## What needs to be done
What you return should match the data below exactly, line for line.

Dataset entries
----

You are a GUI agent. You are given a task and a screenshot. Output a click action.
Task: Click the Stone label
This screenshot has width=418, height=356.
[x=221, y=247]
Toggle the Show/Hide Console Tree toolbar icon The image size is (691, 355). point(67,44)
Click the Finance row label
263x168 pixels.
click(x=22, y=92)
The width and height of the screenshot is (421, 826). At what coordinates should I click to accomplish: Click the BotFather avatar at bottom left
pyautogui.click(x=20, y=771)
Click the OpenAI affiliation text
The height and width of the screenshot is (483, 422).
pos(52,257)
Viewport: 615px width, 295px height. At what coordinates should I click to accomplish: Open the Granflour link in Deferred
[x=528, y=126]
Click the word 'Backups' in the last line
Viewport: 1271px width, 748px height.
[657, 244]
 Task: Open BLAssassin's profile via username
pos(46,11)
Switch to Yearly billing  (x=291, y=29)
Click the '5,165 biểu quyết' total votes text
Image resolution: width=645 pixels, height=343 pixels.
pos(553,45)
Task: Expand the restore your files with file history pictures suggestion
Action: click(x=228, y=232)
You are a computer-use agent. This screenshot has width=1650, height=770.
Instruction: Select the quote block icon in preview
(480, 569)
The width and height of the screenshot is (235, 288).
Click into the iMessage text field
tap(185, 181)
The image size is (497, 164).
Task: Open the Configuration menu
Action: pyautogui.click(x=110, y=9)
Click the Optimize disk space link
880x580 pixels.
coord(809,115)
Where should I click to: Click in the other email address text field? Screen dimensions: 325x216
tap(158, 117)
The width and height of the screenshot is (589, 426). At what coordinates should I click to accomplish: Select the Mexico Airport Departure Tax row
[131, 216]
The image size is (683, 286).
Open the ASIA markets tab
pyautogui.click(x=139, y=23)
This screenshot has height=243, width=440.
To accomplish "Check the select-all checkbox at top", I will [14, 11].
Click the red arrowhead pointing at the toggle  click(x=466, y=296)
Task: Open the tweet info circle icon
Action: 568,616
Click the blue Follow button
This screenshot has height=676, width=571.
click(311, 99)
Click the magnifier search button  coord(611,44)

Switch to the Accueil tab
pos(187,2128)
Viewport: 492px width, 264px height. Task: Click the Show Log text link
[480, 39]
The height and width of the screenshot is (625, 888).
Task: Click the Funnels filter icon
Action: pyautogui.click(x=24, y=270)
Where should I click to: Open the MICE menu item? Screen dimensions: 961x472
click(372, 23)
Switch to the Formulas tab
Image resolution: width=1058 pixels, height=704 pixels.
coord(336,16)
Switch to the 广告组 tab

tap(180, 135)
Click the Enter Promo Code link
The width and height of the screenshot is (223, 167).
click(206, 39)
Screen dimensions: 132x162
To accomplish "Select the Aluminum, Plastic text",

----

## Task result
You are a GUI agent. You are given a task and a screenshot. Output a click action.
Task: Click the Stone label
This screenshot has width=418, height=356.
[x=221, y=247]
Toggle the Show/Hide Console Tree toolbar icon The image size is (691, 355). point(67,44)
Click the Finance row label
263x168 pixels.
click(x=22, y=92)
The width and height of the screenshot is (421, 826). At what coordinates should I click to accomplish: Click the BotFather avatar at bottom left
pyautogui.click(x=20, y=771)
Click the OpenAI affiliation text
The height and width of the screenshot is (483, 422).
pos(52,257)
Viewport: 615px width, 295px height. At what coordinates should I click to accomplish: Open the Granflour link in Deferred
[x=528, y=126]
Click the word 'Backups' in the last line
Viewport: 1271px width, 748px height.
[657, 244]
 Task: Open BLAssassin's profile via username
pos(46,11)
Switch to Yearly billing  (x=291, y=29)
Click the '5,165 biểu quyết' total votes text
Image resolution: width=645 pixels, height=343 pixels.
pos(553,45)
Task: Expand the restore your files with file history pictures suggestion
Action: click(x=228, y=232)
You are a computer-use agent. This screenshot has width=1650, height=770.
Instruction: Select the quote block icon in preview
(480, 569)
The width and height of the screenshot is (235, 288).
Click into the iMessage text field
tap(185, 181)
The image size is (497, 164).
Task: Open the Configuration menu
Action: pyautogui.click(x=110, y=9)
Click the Optimize disk space link
880x580 pixels.
coord(809,115)
Where should I click to: Click in the other email address text field? Screen dimensions: 325x216
tap(158, 117)
The width and height of the screenshot is (589, 426). At what coordinates should I click to accomplish: Select the Mexico Airport Departure Tax row
[131, 216]
The image size is (683, 286).
Open the ASIA markets tab
pyautogui.click(x=139, y=23)
This screenshot has height=243, width=440.
To accomplish "Check the select-all checkbox at top", I will [14, 11].
Click the red arrowhead pointing at the toggle  click(x=466, y=296)
Task: Open the tweet info circle icon
Action: 568,616
Click the blue Follow button
This screenshot has height=676, width=571.
click(311, 99)
Click the magnifier search button  coord(611,44)

Switch to the Accueil tab
pos(187,2128)
Viewport: 492px width, 264px height. Task: Click the Show Log text link
[480, 39]
The height and width of the screenshot is (625, 888).
Task: Click the Funnels filter icon
Action: pyautogui.click(x=24, y=270)
Where should I click to: Open the MICE menu item? Screen dimensions: 961x472
click(372, 23)
Switch to the Formulas tab
Image resolution: width=1058 pixels, height=704 pixels.
coord(336,16)
Switch to the 广告组 tab

tap(180, 135)
Click the Enter Promo Code link
The width and height of the screenshot is (223, 167).
click(206, 39)
Screen dimensions: 132x162
To accomplish "Select the Aluminum, Plastic text",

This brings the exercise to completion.